**ACTION ITEM:**
According to the drug candidates text, in what year will TQS-168 enter Phase 2 clinical studies in ALS?

**EXERCISE TEXT:**
*** Block opens ***

Our most advanced small-molecule drug candidate, TQS-168, is currently in Phase 1 clinical development for the treatment of neurodegenerative disease, ALS. As a fatal orphan disease, ALS represents a prominent unmet need in which we aim to validate our approach and unlock the potential of our platform.
In multiple in vivo pharmacology neurodegeneration models, TQS-168 has demonstrated excellent blood brain barrier penetration, the ability to reverse myeloid cell dysfunction through PGC1α activation, and the capacity to ameliorate disease.
It has been shown to extend survival in a mouse ALS model. TQS-168 also has compelling biomarker evidence in animal models and ALS patient blood.
It will enter Phase 2 clinical studies in ALS in 2023, setting the stage for potential future indications in neurodegeneration, mitochondrial diseases, and other diseases of high unmet need.
Our second candidate, TQS-621, has started IND-enabling work and is expected to enter clinical development in the near future. This promising follow-on compound is slated to be studied in a number of non-orphan neurodegenerative and systemic diseases, including Parkinson’s disease, Alzheimer’s disease and more.
Additionally, we have screened more than 200 molecules, representing potential next-generation PGC1α regulators and immunometabolic or inflammatory targets in adjacent myeloid cell pathways.

*** Block closes ***

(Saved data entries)
*** Block opens ***

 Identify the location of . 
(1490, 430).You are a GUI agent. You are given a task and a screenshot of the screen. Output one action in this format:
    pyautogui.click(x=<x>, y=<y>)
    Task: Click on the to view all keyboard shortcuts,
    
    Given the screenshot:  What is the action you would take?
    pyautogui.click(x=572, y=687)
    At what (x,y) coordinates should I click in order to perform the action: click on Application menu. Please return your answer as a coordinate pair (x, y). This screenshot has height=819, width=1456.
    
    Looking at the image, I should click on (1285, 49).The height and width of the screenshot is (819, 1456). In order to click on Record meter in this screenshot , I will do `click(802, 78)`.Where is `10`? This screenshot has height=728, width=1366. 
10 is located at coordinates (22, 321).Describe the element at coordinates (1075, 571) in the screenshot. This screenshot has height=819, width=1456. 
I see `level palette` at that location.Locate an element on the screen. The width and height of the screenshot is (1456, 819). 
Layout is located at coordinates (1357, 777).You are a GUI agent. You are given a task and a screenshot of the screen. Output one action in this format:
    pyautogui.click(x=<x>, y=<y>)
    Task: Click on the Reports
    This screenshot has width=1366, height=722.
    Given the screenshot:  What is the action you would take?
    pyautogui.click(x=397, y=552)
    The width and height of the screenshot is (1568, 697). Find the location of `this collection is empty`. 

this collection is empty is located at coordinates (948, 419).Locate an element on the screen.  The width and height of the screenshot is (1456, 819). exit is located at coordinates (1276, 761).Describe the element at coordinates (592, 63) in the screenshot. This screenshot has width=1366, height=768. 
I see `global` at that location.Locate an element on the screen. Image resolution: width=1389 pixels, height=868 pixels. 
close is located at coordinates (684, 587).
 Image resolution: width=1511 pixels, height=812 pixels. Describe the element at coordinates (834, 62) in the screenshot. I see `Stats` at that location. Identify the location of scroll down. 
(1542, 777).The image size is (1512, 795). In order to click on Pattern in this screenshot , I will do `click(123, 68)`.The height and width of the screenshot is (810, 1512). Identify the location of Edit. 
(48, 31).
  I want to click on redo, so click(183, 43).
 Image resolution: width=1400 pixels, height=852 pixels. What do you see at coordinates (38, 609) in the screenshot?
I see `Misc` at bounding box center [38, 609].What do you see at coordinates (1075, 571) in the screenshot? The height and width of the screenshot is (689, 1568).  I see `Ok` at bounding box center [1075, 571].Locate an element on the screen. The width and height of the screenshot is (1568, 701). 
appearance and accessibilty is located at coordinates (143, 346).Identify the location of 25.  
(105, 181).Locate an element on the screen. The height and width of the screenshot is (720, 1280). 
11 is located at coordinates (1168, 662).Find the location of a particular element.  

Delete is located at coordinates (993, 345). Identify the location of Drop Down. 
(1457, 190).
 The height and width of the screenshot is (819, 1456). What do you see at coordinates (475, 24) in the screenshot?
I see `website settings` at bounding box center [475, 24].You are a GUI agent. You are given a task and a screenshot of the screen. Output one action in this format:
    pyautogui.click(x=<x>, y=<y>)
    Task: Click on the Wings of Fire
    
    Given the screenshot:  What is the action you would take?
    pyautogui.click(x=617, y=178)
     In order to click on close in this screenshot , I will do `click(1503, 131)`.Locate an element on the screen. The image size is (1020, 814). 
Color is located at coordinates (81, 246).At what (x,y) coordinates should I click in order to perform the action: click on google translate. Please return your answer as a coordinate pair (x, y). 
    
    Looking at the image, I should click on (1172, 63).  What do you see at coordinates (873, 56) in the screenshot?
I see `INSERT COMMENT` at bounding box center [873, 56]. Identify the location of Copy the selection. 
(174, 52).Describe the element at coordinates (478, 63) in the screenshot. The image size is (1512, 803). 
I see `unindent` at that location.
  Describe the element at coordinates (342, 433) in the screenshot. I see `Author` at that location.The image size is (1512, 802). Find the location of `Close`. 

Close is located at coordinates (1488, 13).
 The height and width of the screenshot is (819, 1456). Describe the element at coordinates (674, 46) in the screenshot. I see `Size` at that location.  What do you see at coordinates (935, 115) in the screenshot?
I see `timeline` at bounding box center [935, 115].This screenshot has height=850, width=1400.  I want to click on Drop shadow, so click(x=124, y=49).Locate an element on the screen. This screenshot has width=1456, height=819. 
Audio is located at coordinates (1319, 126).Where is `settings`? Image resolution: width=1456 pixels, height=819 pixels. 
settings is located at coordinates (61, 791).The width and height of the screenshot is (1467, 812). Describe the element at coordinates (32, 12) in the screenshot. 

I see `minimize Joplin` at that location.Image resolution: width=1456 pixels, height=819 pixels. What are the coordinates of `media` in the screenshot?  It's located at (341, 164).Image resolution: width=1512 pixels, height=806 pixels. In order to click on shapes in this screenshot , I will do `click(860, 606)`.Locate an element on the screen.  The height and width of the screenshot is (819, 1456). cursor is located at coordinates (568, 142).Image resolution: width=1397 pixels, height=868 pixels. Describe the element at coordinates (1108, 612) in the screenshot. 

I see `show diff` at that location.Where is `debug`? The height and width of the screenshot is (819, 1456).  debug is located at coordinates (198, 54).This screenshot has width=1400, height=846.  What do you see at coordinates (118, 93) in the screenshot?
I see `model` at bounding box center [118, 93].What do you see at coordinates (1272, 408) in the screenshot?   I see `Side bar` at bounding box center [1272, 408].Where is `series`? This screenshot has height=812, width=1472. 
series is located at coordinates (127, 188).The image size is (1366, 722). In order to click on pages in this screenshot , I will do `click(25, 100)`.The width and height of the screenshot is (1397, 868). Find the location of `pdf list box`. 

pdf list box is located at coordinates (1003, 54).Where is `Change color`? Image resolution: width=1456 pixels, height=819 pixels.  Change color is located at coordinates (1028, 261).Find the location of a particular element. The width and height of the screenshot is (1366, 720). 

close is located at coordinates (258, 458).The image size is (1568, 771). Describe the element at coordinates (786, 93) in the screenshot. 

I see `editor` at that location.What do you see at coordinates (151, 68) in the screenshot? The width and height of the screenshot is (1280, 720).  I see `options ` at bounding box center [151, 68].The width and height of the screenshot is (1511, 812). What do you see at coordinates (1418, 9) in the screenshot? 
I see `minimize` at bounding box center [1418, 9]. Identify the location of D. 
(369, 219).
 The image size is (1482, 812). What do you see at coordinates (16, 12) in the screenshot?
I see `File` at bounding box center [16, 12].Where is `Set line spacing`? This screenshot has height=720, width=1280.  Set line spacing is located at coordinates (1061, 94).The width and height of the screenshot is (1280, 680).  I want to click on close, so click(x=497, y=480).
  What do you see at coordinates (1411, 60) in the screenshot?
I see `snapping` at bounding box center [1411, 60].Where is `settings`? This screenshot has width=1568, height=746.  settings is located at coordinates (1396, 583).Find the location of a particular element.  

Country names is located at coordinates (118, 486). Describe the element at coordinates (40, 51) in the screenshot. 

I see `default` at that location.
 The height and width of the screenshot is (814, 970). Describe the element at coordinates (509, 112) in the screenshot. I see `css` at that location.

*** Block closes ***

**WRITTEN RESPONSE:**
2023